Source data: Begin
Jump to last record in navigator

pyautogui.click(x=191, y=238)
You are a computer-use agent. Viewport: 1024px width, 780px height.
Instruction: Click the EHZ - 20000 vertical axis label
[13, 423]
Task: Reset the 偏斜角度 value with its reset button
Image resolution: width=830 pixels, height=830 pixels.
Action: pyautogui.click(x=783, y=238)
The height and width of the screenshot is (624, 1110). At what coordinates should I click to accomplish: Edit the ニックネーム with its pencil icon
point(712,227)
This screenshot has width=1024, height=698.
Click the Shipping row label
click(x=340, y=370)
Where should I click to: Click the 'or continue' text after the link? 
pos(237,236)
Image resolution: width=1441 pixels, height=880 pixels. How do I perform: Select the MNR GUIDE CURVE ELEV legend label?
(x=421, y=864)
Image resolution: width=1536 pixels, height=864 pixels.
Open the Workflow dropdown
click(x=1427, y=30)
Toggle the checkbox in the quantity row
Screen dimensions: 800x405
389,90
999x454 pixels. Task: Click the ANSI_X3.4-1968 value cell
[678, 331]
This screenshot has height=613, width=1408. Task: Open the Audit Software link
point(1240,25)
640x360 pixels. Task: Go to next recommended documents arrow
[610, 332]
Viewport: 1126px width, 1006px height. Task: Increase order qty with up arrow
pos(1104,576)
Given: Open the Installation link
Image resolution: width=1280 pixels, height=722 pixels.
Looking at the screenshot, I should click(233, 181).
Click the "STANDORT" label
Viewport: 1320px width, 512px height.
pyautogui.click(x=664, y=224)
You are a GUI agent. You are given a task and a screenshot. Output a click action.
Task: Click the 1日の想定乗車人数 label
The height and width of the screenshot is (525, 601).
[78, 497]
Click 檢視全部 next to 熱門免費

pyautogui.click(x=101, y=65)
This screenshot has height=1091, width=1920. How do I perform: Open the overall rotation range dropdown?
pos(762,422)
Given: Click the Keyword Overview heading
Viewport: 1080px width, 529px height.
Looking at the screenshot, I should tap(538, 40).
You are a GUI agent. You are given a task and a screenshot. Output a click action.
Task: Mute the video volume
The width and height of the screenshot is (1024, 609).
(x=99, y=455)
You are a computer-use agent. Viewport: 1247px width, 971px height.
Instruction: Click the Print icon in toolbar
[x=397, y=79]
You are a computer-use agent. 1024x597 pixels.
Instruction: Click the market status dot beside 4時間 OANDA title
Source data: End
### [Problem to work on]
Retype the data shown above so that each line matches the original.

### [Exercise output]
Jump to last record in navigator

pyautogui.click(x=191, y=238)
You are a computer-use agent. Viewport: 1024px width, 780px height.
Instruction: Click the EHZ - 20000 vertical axis label
[13, 423]
Task: Reset the 偏斜角度 value with its reset button
Image resolution: width=830 pixels, height=830 pixels.
Action: pyautogui.click(x=783, y=238)
The height and width of the screenshot is (624, 1110). At what coordinates should I click to accomplish: Edit the ニックネーム with its pencil icon
point(712,227)
This screenshot has width=1024, height=698.
Click the Shipping row label
click(x=340, y=370)
Where should I click to: Click the 'or continue' text after the link? 
pos(237,236)
Image resolution: width=1441 pixels, height=880 pixels. How do I perform: Select the MNR GUIDE CURVE ELEV legend label?
(x=421, y=864)
Image resolution: width=1536 pixels, height=864 pixels.
Open the Workflow dropdown
click(x=1427, y=30)
Toggle the checkbox in the quantity row
Screen dimensions: 800x405
389,90
999x454 pixels. Task: Click the ANSI_X3.4-1968 value cell
[678, 331]
This screenshot has height=613, width=1408. Task: Open the Audit Software link
point(1240,25)
640x360 pixels. Task: Go to next recommended documents arrow
[610, 332]
Viewport: 1126px width, 1006px height. Task: Increase order qty with up arrow
pos(1104,576)
Given: Open the Installation link
Image resolution: width=1280 pixels, height=722 pixels.
Looking at the screenshot, I should click(233, 181).
Click the "STANDORT" label
Viewport: 1320px width, 512px height.
pyautogui.click(x=664, y=224)
You are a GUI agent. You are given a task and a screenshot. Output a click action.
Task: Click the 1日の想定乗車人数 label
The height and width of the screenshot is (525, 601).
[78, 497]
Click 檢視全部 next to 熱門免費

pyautogui.click(x=101, y=65)
This screenshot has height=1091, width=1920. How do I perform: Open the overall rotation range dropdown?
pos(762,422)
Given: Click the Keyword Overview heading
Viewport: 1080px width, 529px height.
Looking at the screenshot, I should tap(538, 40).
You are a GUI agent. You are given a task and a screenshot. Output a click action.
Task: Mute the video volume
The width and height of the screenshot is (1024, 609).
(x=99, y=455)
You are a computer-use agent. Viewport: 1247px width, 971px height.
Instruction: Click the Print icon in toolbar
[x=397, y=79]
You are a computer-use agent. 1024x597 pixels.
Instruction: Click the market status dot beside 4時間 OANDA title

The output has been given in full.